**WHAT IS EXPECTED**
Where the line with "Click the function" appears below, start writing out lines exactly, and finish with the line with "Open the three-dot", which is included; write out nothing else.

BEGIN

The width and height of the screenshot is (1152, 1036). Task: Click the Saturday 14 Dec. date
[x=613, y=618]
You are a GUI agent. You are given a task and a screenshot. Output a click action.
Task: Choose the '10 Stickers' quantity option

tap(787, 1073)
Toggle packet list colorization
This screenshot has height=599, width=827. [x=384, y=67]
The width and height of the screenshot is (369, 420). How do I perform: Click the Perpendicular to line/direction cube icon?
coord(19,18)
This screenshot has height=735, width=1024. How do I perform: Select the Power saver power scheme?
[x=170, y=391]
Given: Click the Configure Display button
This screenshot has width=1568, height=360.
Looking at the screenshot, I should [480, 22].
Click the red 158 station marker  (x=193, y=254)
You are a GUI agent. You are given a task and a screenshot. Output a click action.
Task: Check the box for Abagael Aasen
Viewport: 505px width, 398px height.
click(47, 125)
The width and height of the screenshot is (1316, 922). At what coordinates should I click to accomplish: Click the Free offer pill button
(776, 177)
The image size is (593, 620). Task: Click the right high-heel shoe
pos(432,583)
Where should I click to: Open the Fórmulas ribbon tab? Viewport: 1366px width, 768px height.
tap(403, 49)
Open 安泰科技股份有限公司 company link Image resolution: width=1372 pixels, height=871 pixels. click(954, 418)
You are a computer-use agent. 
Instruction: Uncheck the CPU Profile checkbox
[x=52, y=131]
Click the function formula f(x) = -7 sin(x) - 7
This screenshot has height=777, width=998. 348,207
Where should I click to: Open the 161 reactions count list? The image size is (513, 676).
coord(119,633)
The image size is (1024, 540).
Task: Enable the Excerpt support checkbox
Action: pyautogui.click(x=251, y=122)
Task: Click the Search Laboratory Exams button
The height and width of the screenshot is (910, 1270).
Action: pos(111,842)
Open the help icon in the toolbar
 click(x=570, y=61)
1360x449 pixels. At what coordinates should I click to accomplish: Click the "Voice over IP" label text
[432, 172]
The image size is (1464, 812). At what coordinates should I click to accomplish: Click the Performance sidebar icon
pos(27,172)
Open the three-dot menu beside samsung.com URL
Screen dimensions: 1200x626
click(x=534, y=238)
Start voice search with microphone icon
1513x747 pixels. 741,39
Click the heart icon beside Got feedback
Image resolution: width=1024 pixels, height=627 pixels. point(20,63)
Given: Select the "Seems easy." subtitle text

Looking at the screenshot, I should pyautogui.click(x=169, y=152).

END

**SOLUTION TO THIS PROBLEM**
Click the function formula f(x) = -7 sin(x) - 7
This screenshot has height=777, width=998. 348,207
Where should I click to: Open the 161 reactions count list? The image size is (513, 676).
coord(119,633)
The image size is (1024, 540).
Task: Enable the Excerpt support checkbox
Action: pyautogui.click(x=251, y=122)
Task: Click the Search Laboratory Exams button
The height and width of the screenshot is (910, 1270).
Action: pos(111,842)
Open the help icon in the toolbar
 click(x=570, y=61)
1360x449 pixels. At what coordinates should I click to accomplish: Click the "Voice over IP" label text
[432, 172]
The image size is (1464, 812). At what coordinates should I click to accomplish: Click the Performance sidebar icon
pos(27,172)
Open the three-dot menu beside samsung.com URL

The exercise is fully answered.